* PROMPT A
Quote the lines of the listing that run from its start through the line containing "click(212, 779)", keeping both ends and nothing else.

* TEXT EXTRACT
NARUC Accepting Comments on Draft Distributed Energy Resources Manual that Seeks to Guide Regulators Through Tricky Territory

The National Association of Regulatory Utility Commissioners (NARUC) recently issued a draft manual on distributed energy resources (DER) compensation to assist jurisdictions in navigating the challenges and policy considerations associated with this hot button issue. The release of the manual marks the first time NARUC has specifically weighed in on DER compensation issues.

DERs are generally smaller-scale electric generation facilities that are located close to customers and can be used to provide a portion or all of their immediate electricity needs, and can also be used by the distribution grid to reduce demand or increase supply. Examples of DERs include solar, wind, thermal, and storage technologies, among others.  Given their contrast to the traditional utility scale bulk electric generation model, state regulators across the country are struggling to determine how to appropriately compensate DERs.  The manual discusses the myriad questions associated with DER compensation, including the cost of integrating DERs with the grid, monetizing the benefits DER resources provide, and determining ownership of the resources.

Seeking to provide flexible advice to jurisdictions implementing DER compensation methodologies, the manual focuses on factors jurisdictions should consider in developing DER rates. It presents key questions for regulators to consider, including “What costs should be paid by DER and what should be recovered from base rates?” and “Does DER avoid utility infrastructure costs?” The manual also discusses the “divisive” issues of cost-shifting between users and non-users of DERs.

Compensation methodologies addressed by the manual include net energy metering (NEM); valuation methodologies, which include value of resource, value of service, and transactive energy; demand charges, fixed charges and minimum bills, standby and backup charges, and interconnection fees and metering charges. NARUC emphasizes that technological advances, such as advanced metering infrastructure, smart transformers, Advanced Distribution Metering Systems, and others can support the grid and integration of DERs, as well as accompanying DER compensation methodologies.

Stakeholders can submit comments on the draft manual by emailing, and comments will be accepted through September 2. The final version of the manual is expected in late November. A copy of the draft manual is available here (pdf).

Minnesota Power Requests Proposals for Wind; Solar, Demand Response & Customer Self-Generation to Follow

Minnesota Power released a Request for Proposals (RFP) yesterday for up to 300 MW of wind generation, with proposals due by September 7, 2016. A copy of the RFP and additional details are available at Minnesota Power also filed its press release with the Minnesota Public Utilities Commission (MPUC).

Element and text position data
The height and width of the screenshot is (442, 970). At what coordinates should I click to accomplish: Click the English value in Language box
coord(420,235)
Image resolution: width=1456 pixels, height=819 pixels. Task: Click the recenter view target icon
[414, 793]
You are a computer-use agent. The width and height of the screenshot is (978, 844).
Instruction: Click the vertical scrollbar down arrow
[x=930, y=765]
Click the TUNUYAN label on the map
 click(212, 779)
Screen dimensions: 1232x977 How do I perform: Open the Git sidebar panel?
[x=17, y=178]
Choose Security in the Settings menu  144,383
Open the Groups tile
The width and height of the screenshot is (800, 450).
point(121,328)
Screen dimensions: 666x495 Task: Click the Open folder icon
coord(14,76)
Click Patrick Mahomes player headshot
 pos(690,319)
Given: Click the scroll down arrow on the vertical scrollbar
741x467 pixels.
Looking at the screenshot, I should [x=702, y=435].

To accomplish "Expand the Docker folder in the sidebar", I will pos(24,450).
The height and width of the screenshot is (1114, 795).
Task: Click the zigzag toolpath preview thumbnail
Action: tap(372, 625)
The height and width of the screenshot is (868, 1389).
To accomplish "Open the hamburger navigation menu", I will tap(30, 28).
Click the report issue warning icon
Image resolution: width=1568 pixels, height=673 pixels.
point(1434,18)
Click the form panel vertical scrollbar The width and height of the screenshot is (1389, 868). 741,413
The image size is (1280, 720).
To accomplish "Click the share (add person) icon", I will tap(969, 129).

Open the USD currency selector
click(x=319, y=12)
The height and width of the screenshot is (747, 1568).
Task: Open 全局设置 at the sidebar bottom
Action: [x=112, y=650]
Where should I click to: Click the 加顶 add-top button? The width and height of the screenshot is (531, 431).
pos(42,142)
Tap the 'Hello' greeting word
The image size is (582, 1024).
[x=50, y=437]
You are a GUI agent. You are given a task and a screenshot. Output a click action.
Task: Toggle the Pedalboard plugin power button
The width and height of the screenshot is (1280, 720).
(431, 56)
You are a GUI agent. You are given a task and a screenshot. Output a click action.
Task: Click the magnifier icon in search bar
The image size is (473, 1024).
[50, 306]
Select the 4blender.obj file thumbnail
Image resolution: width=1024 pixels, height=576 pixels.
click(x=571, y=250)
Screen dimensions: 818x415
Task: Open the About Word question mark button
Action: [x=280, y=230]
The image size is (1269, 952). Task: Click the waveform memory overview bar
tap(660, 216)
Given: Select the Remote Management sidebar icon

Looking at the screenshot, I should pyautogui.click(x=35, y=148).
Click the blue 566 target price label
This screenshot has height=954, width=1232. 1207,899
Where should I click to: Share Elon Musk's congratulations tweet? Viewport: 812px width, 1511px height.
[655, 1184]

* PROMPT B
According to the energy regulation news text, why are state regulators having difficulty deciding how to compensate distributed energy resources?

* OUTPUT A
The height and width of the screenshot is (442, 970). At what coordinates should I click to accomplish: Click the English value in Language box
coord(420,235)
Image resolution: width=1456 pixels, height=819 pixels. Task: Click the recenter view target icon
[414, 793]
You are a computer-use agent. The width and height of the screenshot is (978, 844).
Instruction: Click the vertical scrollbar down arrow
[x=930, y=765]
Click the TUNUYAN label on the map
 click(212, 779)

* OUTPUT B
They are struggling because DERs contrast with the traditional utility-scale bulk electric generation model. DERs are smaller-scale facilities located close to customers. They can supply some or all of those customers' immediate electricity needs, and the distribution grid can also use them to reduce demand or increase supply.